PacktPublishing / Hands-On-Software-Engineering-with-Golang

Hands-On Software Engineering with Golang, published by Packt
MIT License
426 stars 127 forks source link

Why can you compare uuid strings ? #14

Closed iamleson98 closed 3 years ago

iamleson98 commented 3 years ago

Hello mr. Achilleas To be honest, I like your book and It brings light to my golang career pretty much than I could imagined at first. And still I found there is an issue I don't understand in your code yet.

Why do you compare uuid strings?

package main

import (
    "fmt"
    "time"

    "github.com/google/uuid"
)

func main() {
    u1 := uuid.NewString()

    time.Sleep(3 * time.Second)

    u2 := uuid.NewString()

    fmt.Println(u1 < u2)
}

I tried this code and the results varies, not all true And are you sure databases like mysql/cockroach can compare uuids depend on there creation time ?

Thank you.

atc0005 commented 3 years ago

@iamleson98: I tried this code and the results varies, not all true

There are several things happening here:

I'm not associated with the repo (other than a fellow learner like yourself), but responding to the one item you noted in case it is helpful. Apologies if everything I've noted was already clear to you.

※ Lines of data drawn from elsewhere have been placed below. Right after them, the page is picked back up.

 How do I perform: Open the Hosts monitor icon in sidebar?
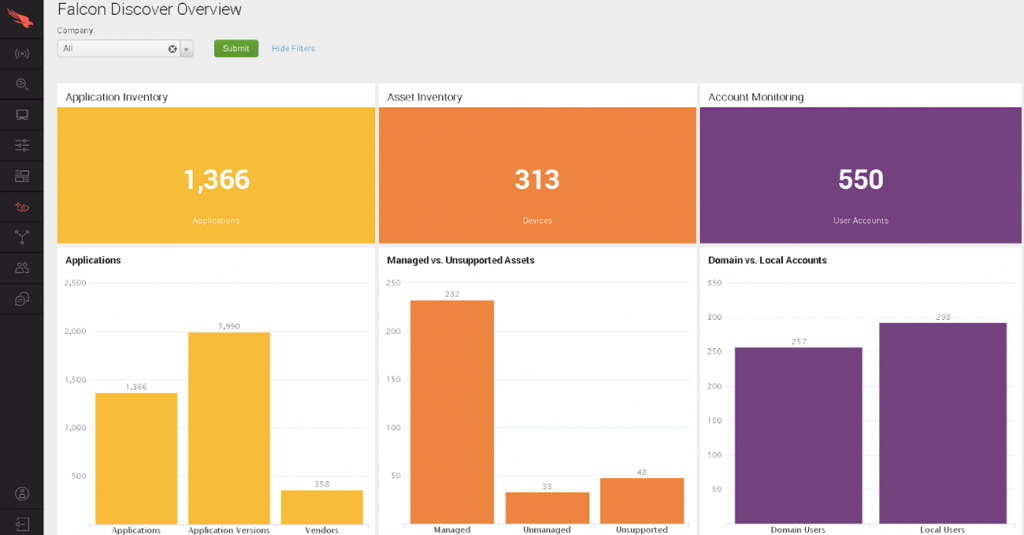[x=21, y=115]
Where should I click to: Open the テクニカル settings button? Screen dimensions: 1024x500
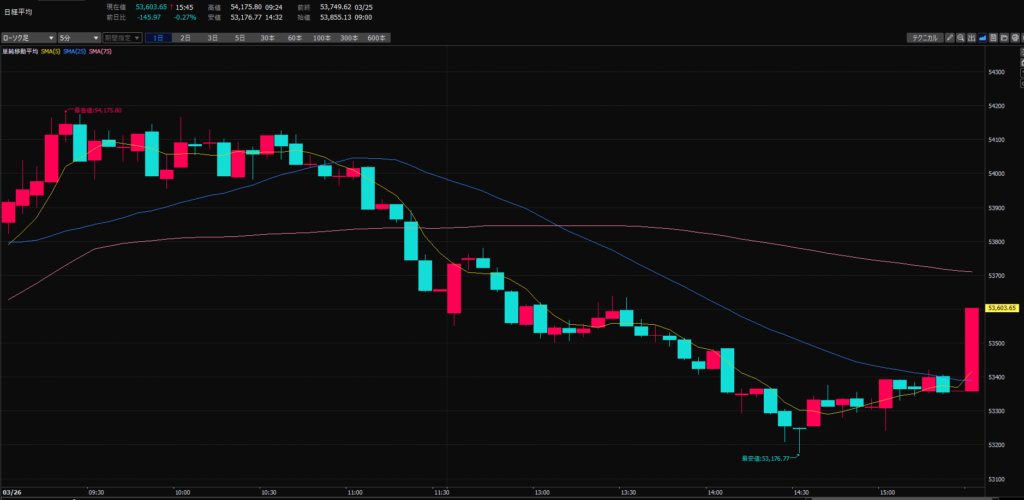pyautogui.click(x=922, y=38)
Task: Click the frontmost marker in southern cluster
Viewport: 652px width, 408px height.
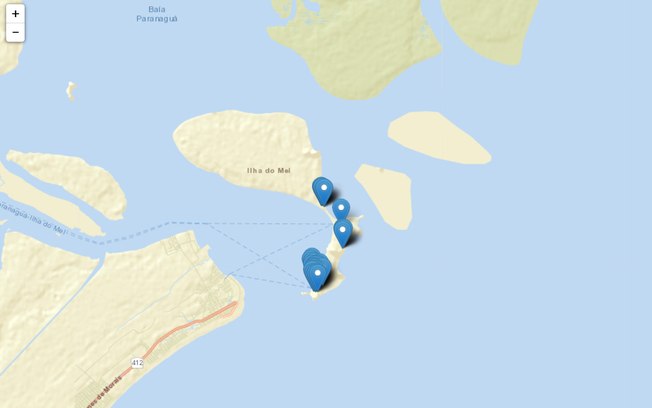Action: coord(318,277)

achilleasa commented 3 years ago

Hi there.

Note that there are different kinds (versions) of UUIDs. In particular, as you can see in the docs for google.uuid, uuid.NewString creates a random (a.k.a V4 UUID) UUID.

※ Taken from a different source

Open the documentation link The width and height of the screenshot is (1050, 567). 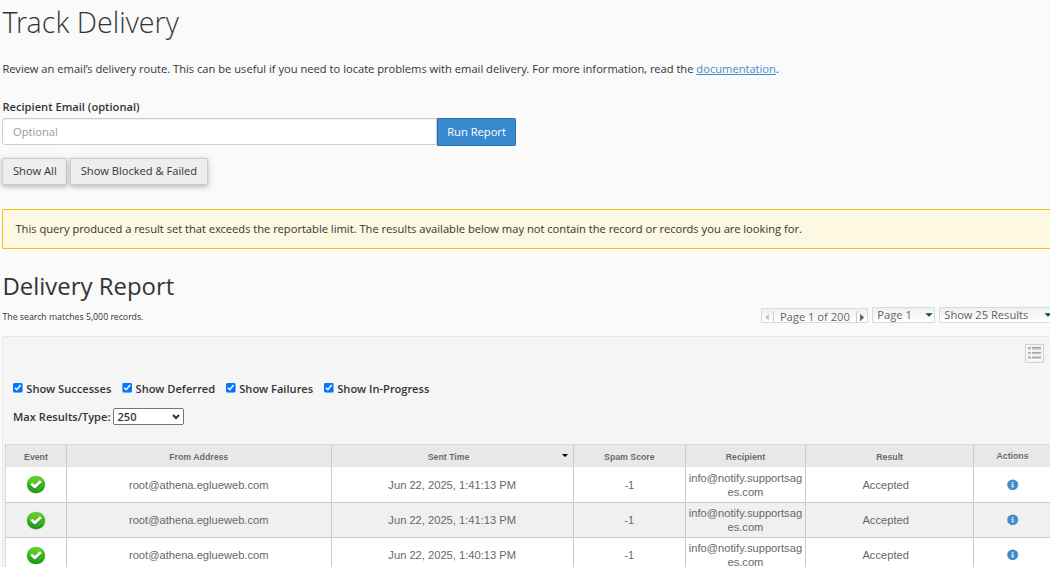(x=736, y=69)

For your example to work, you would need to generate V1 UUIDs which contain a time component using uuid.NewUUID().

achilleasa commented 3 years ago

To further clarify, you should think of UUIDs as 128bit numbers. So in the context of the book, the idea is to carve the 128bit space into N segments. Any valid UUID is just an 128bit number which must fall within one of those segments. In that case, we can correctly use a less-than comparison to check whether a value U lies in the range [segment start, segment end].

iamleson98 commented 3 years ago

Hello mr @achilleasa. Thank you for kindly replying me, instantly.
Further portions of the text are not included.